Created 08-09-2018 10:07 PM
@Jay Kumar SenSharma maybe you can help me with this one instead?
I have a 4-node cluster. All four are datanodes and one node is also the resource-manager. My ambari installation only installed a node-manager on my master resource-manager node. Assuming this is correct (please let me know if it is not), I have been getting errors about my node-manager.
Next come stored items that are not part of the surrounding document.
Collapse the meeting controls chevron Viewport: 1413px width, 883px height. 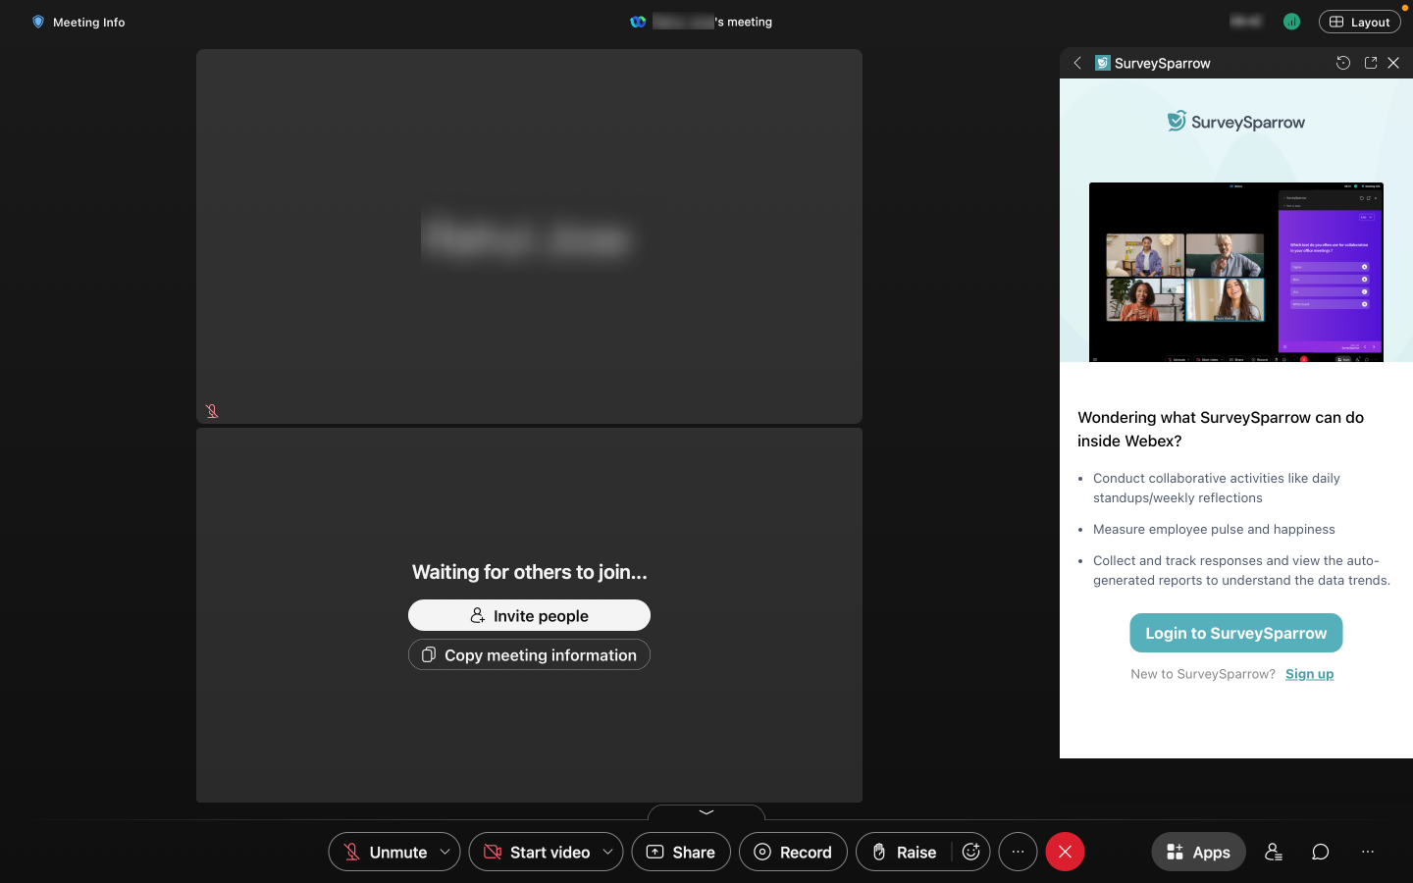click(x=707, y=812)
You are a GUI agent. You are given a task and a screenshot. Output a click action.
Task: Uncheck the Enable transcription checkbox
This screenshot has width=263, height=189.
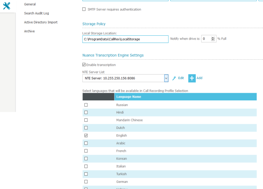coord(84,65)
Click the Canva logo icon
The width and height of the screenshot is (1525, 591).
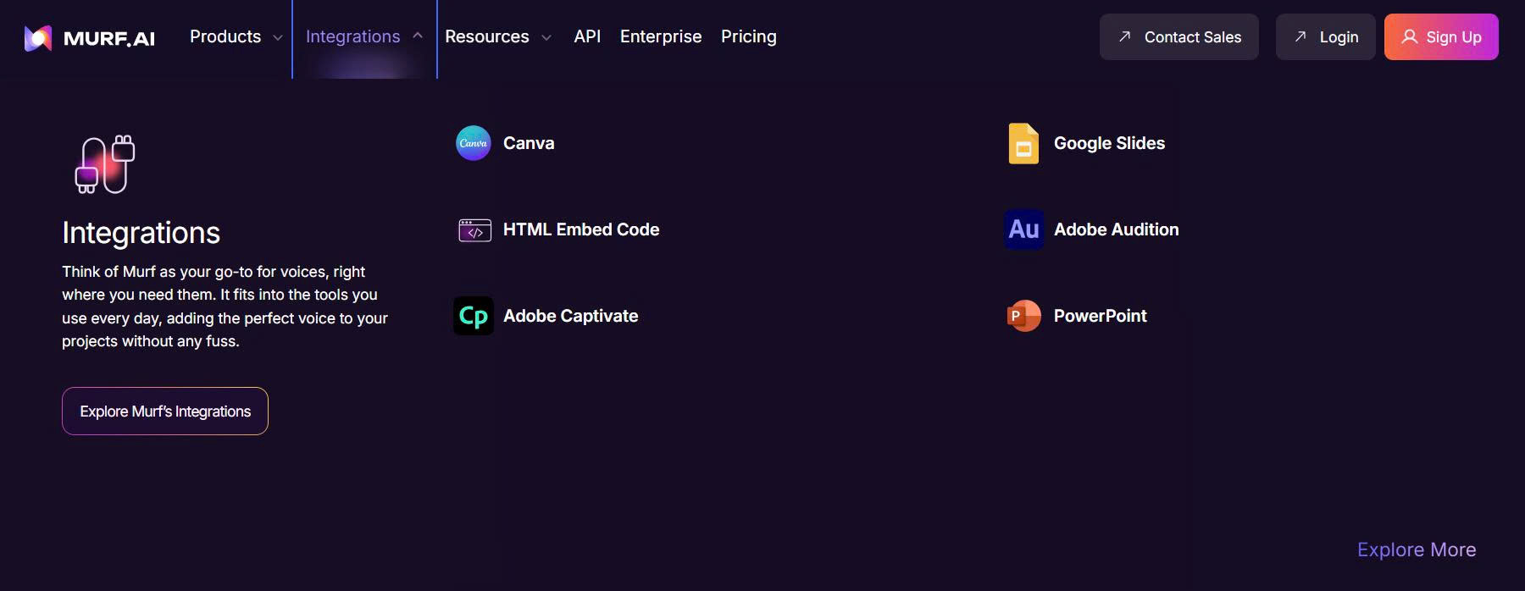click(474, 143)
It says the health is bad because it cannot connect:
Connection failed to http://ncienspk01.nciwin.local:8042/ws/v1/node/info (Traceback (most recent call last): File "/var/lib/ambari-agent/cache/stacks/HDP/3.0/services/YARN/package/alerts/alert_nodemanager_health.py", line 171, in execute url_response = urllib2.urlopen(query, timeout=connection_timeout) File "/usr/lib64/python2.7/urllib2.py", line 154, in urlopen return opener.open(url, data, timeout) File "/usr/lib64/python2.7/urllib2.py", line 431, in open response = self._open(req, data) File "/usr/lib64/python2.7/urllib2.py", line 449, in _open '_open', req) File "/usr/lib64/python2.7/urllib2.py", line 409, in _call_chain result = func(*args) File "/usr/lib64/python2.7/urllib2.py", line 1244, in http_open return self.do_open(httplib.HTTPConnection, req) File "/usr/lib64/python2.7/urllib2.py", line 1214, in do_open raise URLError(err) URLError: <urlopen error [Errno 111] Connection refused> )
Many of my services had corrupt installs and I did a re-install. That may be the case here as well. Thoughts on how to re-install?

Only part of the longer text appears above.